# Task
All of the entries should be returned without a single change.

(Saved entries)

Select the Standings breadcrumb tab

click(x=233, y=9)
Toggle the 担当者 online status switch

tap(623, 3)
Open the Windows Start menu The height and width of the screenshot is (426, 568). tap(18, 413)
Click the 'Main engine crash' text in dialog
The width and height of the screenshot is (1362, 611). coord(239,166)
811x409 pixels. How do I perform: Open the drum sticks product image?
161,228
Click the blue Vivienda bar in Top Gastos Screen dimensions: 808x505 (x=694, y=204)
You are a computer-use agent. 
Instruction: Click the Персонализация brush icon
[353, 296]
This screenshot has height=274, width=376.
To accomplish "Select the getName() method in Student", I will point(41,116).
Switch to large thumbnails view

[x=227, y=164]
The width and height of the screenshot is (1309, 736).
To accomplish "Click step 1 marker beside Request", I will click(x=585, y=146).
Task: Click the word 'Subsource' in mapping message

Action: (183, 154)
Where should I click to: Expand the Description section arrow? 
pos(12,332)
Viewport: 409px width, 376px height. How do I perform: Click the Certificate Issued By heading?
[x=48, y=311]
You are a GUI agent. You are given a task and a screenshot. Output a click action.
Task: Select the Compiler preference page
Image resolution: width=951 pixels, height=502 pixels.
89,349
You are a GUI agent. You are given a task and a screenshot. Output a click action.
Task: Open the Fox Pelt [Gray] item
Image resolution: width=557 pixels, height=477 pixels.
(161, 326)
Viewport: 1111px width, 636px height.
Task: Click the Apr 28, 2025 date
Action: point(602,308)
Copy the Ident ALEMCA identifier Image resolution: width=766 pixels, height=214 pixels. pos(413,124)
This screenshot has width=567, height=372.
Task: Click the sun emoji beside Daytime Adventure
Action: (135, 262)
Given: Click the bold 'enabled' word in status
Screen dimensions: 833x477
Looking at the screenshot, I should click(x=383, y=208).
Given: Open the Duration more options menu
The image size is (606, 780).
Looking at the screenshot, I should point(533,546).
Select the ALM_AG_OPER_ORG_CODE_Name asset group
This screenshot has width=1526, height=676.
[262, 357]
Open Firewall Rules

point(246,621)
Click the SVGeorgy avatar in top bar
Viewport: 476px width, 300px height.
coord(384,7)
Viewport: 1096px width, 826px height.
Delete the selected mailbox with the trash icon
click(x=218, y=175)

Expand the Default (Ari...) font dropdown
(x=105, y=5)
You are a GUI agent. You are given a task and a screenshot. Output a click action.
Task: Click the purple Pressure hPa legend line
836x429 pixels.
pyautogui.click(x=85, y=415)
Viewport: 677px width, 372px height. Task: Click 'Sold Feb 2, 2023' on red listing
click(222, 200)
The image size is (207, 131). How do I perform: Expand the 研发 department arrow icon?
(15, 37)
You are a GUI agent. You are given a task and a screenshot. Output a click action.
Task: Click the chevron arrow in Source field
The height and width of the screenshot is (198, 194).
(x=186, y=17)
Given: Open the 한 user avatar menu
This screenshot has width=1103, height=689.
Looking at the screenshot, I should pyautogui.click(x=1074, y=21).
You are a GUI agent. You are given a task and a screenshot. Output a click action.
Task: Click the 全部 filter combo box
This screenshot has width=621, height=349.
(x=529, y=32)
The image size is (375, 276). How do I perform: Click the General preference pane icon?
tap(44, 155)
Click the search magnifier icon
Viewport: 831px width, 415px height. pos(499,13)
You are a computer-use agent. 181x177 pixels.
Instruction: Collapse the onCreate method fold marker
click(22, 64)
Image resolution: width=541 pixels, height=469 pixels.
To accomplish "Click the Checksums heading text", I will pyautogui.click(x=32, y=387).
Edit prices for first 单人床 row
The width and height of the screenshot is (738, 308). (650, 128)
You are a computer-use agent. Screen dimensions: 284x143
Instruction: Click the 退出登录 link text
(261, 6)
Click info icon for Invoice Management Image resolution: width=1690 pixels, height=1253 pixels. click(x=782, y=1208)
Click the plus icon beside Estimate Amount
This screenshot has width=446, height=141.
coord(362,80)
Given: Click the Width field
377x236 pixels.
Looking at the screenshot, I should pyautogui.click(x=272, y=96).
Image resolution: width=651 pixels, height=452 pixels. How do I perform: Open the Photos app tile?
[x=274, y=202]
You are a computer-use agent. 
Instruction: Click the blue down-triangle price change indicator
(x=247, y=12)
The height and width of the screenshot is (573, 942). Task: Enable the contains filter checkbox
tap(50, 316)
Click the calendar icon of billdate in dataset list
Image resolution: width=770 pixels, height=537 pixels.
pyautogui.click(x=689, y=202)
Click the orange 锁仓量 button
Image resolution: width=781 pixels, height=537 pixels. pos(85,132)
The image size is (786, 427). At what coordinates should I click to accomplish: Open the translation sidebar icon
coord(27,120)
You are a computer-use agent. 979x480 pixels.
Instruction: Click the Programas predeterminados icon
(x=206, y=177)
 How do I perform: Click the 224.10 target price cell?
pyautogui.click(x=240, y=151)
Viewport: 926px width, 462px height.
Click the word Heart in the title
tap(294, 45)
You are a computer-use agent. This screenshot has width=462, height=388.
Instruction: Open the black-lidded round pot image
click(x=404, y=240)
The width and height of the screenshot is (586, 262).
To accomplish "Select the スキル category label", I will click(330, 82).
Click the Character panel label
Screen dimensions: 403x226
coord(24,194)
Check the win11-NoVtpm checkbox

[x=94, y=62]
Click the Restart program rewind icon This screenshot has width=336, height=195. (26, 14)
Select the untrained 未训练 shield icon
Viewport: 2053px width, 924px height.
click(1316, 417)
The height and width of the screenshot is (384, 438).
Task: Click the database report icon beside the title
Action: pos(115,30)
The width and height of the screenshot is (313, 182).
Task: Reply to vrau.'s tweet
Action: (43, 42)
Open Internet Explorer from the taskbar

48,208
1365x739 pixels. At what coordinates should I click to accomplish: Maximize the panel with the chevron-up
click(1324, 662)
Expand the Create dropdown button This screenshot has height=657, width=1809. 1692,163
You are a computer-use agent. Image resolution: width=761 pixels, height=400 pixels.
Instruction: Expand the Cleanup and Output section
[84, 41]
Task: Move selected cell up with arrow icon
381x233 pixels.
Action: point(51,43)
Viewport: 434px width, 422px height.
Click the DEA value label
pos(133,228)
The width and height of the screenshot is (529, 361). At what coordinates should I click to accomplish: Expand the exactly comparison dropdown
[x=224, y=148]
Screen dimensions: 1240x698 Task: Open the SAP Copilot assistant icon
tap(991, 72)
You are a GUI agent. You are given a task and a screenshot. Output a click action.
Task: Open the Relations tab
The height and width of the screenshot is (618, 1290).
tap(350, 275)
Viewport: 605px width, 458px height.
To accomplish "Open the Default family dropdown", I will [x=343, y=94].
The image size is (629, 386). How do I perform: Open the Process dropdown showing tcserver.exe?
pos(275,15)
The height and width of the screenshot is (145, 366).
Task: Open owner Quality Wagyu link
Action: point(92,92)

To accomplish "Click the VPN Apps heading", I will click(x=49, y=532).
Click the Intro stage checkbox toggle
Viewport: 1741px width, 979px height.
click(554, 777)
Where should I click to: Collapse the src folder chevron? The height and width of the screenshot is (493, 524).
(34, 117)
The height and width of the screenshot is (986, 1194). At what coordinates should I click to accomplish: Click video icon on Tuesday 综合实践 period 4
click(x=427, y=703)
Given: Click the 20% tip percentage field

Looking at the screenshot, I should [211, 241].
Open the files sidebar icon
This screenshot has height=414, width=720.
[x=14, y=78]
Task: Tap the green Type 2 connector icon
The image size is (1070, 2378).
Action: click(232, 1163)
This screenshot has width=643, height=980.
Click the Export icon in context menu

# Exercise result
Select the Standings breadcrumb tab

click(x=233, y=9)
Toggle the 担当者 online status switch

tap(623, 3)
Open the Windows Start menu The height and width of the screenshot is (426, 568). tap(18, 413)
Click the 'Main engine crash' text in dialog
The width and height of the screenshot is (1362, 611). coord(239,166)
811x409 pixels. How do I perform: Open the drum sticks product image?
161,228
Click the blue Vivienda bar in Top Gastos Screen dimensions: 808x505 (x=694, y=204)
You are a computer-use agent. 
Instruction: Click the Персонализация brush icon
[353, 296]
This screenshot has height=274, width=376.
To accomplish "Select the getName() method in Student", I will point(41,116).
Switch to large thumbnails view

[x=227, y=164]
The width and height of the screenshot is (1309, 736).
To accomplish "Click step 1 marker beside Request", I will click(x=585, y=146).
Task: Click the word 'Subsource' in mapping message

Action: (183, 154)
Where should I click to: Expand the Description section arrow? 
pos(12,332)
Viewport: 409px width, 376px height. How do I perform: Click the Certificate Issued By heading?
[x=48, y=311]
You are a GUI agent. You are given a task and a screenshot. Output a click action.
Task: Select the Compiler preference page
Image resolution: width=951 pixels, height=502 pixels.
89,349
You are a GUI agent. You are given a task and a screenshot. Output a click action.
Task: Open the Fox Pelt [Gray] item
Image resolution: width=557 pixels, height=477 pixels.
(161, 326)
Viewport: 1111px width, 636px height.
Task: Click the Apr 28, 2025 date
Action: point(602,308)
Copy the Ident ALEMCA identifier Image resolution: width=766 pixels, height=214 pixels. pos(413,124)
This screenshot has width=567, height=372.
Task: Click the sun emoji beside Daytime Adventure
Action: (135, 262)
Given: Click the bold 'enabled' word in status
Screen dimensions: 833x477
Looking at the screenshot, I should click(x=383, y=208).
Given: Open the Duration more options menu
The image size is (606, 780).
Looking at the screenshot, I should point(533,546).
Select the ALM_AG_OPER_ORG_CODE_Name asset group
This screenshot has width=1526, height=676.
[262, 357]
Open Firewall Rules

point(246,621)
Click the SVGeorgy avatar in top bar
Viewport: 476px width, 300px height.
coord(384,7)
Viewport: 1096px width, 826px height.
Delete the selected mailbox with the trash icon
click(x=218, y=175)

Expand the Default (Ari...) font dropdown
(x=105, y=5)
You are a GUI agent. You are given a task and a screenshot. Output a click action.
Task: Click the purple Pressure hPa legend line
836x429 pixels.
pyautogui.click(x=85, y=415)
Viewport: 677px width, 372px height. Task: Click 'Sold Feb 2, 2023' on red listing
click(222, 200)
The image size is (207, 131). How do I perform: Expand the 研发 department arrow icon?
(15, 37)
You are a GUI agent. You are given a task and a screenshot. Output a click action.
Task: Click the chevron arrow in Source field
The height and width of the screenshot is (198, 194).
(x=186, y=17)
Given: Open the 한 user avatar menu
This screenshot has width=1103, height=689.
Looking at the screenshot, I should pyautogui.click(x=1074, y=21).
You are a GUI agent. You are given a task and a screenshot. Output a click action.
Task: Click the 全部 filter combo box
This screenshot has width=621, height=349.
(x=529, y=32)
The image size is (375, 276). How do I perform: Click the General preference pane icon?
tap(44, 155)
Click the search magnifier icon
Viewport: 831px width, 415px height. pos(499,13)
You are a computer-use agent. 181x177 pixels.
Instruction: Collapse the onCreate method fold marker
click(22, 64)
Image resolution: width=541 pixels, height=469 pixels.
To accomplish "Click the Checksums heading text", I will pyautogui.click(x=32, y=387).
Edit prices for first 单人床 row
The width and height of the screenshot is (738, 308). (650, 128)
You are a computer-use agent. Screen dimensions: 284x143
Instruction: Click the 退出登录 link text
(261, 6)
Click info icon for Invoice Management Image resolution: width=1690 pixels, height=1253 pixels. click(x=782, y=1208)
Click the plus icon beside Estimate Amount
This screenshot has width=446, height=141.
coord(362,80)
Given: Click the Width field
377x236 pixels.
Looking at the screenshot, I should pyautogui.click(x=272, y=96).
Image resolution: width=651 pixels, height=452 pixels. How do I perform: Open the Photos app tile?
[x=274, y=202]
You are a computer-use agent. 
Instruction: Click the blue down-triangle price change indicator
(x=247, y=12)
The height and width of the screenshot is (573, 942). Task: Enable the contains filter checkbox
tap(50, 316)
Click the calendar icon of billdate in dataset list
Image resolution: width=770 pixels, height=537 pixels.
pyautogui.click(x=689, y=202)
Click the orange 锁仓量 button
Image resolution: width=781 pixels, height=537 pixels. pos(85,132)
The image size is (786, 427). At what coordinates should I click to accomplish: Open the translation sidebar icon
coord(27,120)
You are a computer-use agent. 979x480 pixels.
Instruction: Click the Programas predeterminados icon
(x=206, y=177)
 How do I perform: Click the 224.10 target price cell?
pyautogui.click(x=240, y=151)
Viewport: 926px width, 462px height.
Click the word Heart in the title
tap(294, 45)
You are a computer-use agent. This screenshot has width=462, height=388.
Instruction: Open the black-lidded round pot image
click(x=404, y=240)
The width and height of the screenshot is (586, 262).
To accomplish "Select the スキル category label", I will click(330, 82).
Click the Character panel label
Screen dimensions: 403x226
coord(24,194)
Check the win11-NoVtpm checkbox

[x=94, y=62]
Click the Restart program rewind icon This screenshot has width=336, height=195. (26, 14)
Select the untrained 未训练 shield icon
Viewport: 2053px width, 924px height.
click(1316, 417)
The height and width of the screenshot is (384, 438).
Task: Click the database report icon beside the title
Action: pos(115,30)
The width and height of the screenshot is (313, 182).
Task: Reply to vrau.'s tweet
Action: (43, 42)
Open Internet Explorer from the taskbar

48,208
1365x739 pixels. At what coordinates should I click to accomplish: Maximize the panel with the chevron-up
click(1324, 662)
Expand the Create dropdown button This screenshot has height=657, width=1809. 1692,163
You are a computer-use agent. Image resolution: width=761 pixels, height=400 pixels.
Instruction: Expand the Cleanup and Output section
[84, 41]
Task: Move selected cell up with arrow icon
381x233 pixels.
Action: point(51,43)
Viewport: 434px width, 422px height.
Click the DEA value label
pos(133,228)
The width and height of the screenshot is (529, 361). At what coordinates should I click to accomplish: Expand the exactly comparison dropdown
[x=224, y=148]
Screen dimensions: 1240x698 Task: Open the SAP Copilot assistant icon
tap(991, 72)
You are a GUI agent. You are given a task and a screenshot. Output a click action.
Task: Open the Relations tab
The height and width of the screenshot is (618, 1290).
tap(350, 275)
Viewport: 605px width, 458px height.
To accomplish "Open the Default family dropdown", I will [x=343, y=94].
The image size is (629, 386). How do I perform: Open the Process dropdown showing tcserver.exe?
pos(275,15)
The height and width of the screenshot is (145, 366).
Task: Open owner Quality Wagyu link
Action: point(92,92)

To accomplish "Click the VPN Apps heading", I will click(x=49, y=532).
Click the Intro stage checkbox toggle
Viewport: 1741px width, 979px height.
click(554, 777)
Where should I click to: Collapse the src folder chevron? The height and width of the screenshot is (493, 524).
(34, 117)
The height and width of the screenshot is (986, 1194). At what coordinates should I click to accomplish: Click video icon on Tuesday 综合实践 period 4
click(x=427, y=703)
Given: Click the 20% tip percentage field

Looking at the screenshot, I should [211, 241].
Open the files sidebar icon
This screenshot has height=414, width=720.
[x=14, y=78]
Task: Tap the green Type 2 connector icon
The image size is (1070, 2378).
Action: click(232, 1163)
This screenshot has width=643, height=980.
Click the Export icon in context menu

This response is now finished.